Before we go to the question of why adopting, let's take a look at the history of dogs and humans. The bond between dogs and humans dates back to 40,000 years ago. Genetic studies undertaken during the 2010s have discovered that dogs diverged from an extinct wolf-like canid which has been selectively bred by humans for millennia for various behaviors, sensory capabilities, and physical attributes. Dogs, being the oldest domesticated animals for the past 33,000 years, they have been attuned to human behavior.* (Wikipedia)

As a domesticated animal, they perform many roles for people, such as hunting, herding, protection, assisting police and military, companionship and aiding handicapped individuals. According to the American Veterinary Medical Association, the human–canine bond is influenced by emotional, psychological, and physical interactions that are essential to the health and well-being of both people and dogs. So dogs help us to stay healthy. But do we always do the same in return?

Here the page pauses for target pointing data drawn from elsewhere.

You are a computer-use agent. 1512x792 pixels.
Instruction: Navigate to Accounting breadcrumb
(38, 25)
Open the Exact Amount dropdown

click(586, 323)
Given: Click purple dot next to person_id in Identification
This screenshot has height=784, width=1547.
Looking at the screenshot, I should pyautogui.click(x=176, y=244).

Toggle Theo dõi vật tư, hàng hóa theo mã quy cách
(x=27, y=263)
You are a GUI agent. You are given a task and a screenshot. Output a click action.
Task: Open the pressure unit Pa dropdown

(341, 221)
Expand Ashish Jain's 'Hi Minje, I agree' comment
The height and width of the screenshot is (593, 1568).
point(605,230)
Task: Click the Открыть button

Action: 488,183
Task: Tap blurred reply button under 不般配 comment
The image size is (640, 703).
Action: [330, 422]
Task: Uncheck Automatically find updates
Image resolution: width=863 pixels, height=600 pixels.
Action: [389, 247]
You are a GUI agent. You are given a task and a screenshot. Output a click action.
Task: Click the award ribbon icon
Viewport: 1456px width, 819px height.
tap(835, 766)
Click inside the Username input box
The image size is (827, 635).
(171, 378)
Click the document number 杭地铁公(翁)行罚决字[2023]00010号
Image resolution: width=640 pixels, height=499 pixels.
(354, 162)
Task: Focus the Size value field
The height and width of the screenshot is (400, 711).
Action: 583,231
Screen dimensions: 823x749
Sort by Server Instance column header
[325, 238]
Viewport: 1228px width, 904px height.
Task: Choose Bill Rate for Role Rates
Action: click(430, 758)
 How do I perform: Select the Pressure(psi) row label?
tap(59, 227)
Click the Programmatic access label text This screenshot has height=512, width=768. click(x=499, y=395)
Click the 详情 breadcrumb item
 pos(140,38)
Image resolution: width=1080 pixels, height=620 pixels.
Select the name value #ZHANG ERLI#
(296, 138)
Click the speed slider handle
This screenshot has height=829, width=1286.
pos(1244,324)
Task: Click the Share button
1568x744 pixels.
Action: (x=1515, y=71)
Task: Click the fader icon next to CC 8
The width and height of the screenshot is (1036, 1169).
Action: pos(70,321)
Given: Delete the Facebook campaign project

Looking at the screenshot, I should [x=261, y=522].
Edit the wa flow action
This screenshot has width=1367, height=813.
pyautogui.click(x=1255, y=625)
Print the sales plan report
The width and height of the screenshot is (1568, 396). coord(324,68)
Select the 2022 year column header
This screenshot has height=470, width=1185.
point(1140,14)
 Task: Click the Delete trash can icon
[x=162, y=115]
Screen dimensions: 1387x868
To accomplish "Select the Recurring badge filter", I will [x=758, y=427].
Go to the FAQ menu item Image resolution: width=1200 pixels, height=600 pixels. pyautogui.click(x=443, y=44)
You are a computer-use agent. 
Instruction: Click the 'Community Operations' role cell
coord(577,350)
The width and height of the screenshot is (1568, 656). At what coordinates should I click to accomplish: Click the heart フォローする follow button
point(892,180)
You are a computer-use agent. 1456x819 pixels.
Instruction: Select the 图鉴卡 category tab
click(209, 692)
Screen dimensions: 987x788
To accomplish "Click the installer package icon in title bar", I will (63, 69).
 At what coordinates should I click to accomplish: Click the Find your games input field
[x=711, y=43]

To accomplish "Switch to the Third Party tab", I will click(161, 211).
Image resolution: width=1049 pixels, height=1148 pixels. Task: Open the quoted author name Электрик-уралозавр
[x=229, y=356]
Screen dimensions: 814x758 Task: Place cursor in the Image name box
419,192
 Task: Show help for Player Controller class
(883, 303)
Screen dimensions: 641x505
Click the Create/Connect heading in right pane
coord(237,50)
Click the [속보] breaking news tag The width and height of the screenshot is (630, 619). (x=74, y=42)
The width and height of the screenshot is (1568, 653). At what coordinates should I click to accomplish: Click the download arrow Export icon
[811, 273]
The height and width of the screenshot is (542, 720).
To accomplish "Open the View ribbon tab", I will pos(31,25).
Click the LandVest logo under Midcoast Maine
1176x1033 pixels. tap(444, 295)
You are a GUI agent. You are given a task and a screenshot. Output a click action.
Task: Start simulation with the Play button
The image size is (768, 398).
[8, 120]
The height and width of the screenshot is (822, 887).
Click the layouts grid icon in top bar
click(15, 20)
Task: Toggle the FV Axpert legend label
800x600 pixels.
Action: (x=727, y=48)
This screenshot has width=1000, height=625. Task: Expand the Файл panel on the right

As a passionate dog lover, you will probably make sure that your dog as a family member will get the best treatment and will be an integrated part of your family. But unfortunately not everybody is a responsible dog owner. Especially when dogs are used for the sole purpose of protection, they often end up at the end of a chain outside of a property they are supposed to guard for their entire life. They are deprived of frequent human contact.  But dogs thrive on human contact, so those dogs on a chain often end up spending their entire life in a miserable state in front of a property and due to that ordeal in some cases become aggressive. A recent scientific study has shown that certain experiences throughout the dog’s life trigger a certain behavior, rather than breed. In other words, rarely a dog ever is born aggressive. Bad experiences and abuse may trigger aggressive behavior in some cases. However, humans can also reverse those effects if dogs get access to professional training.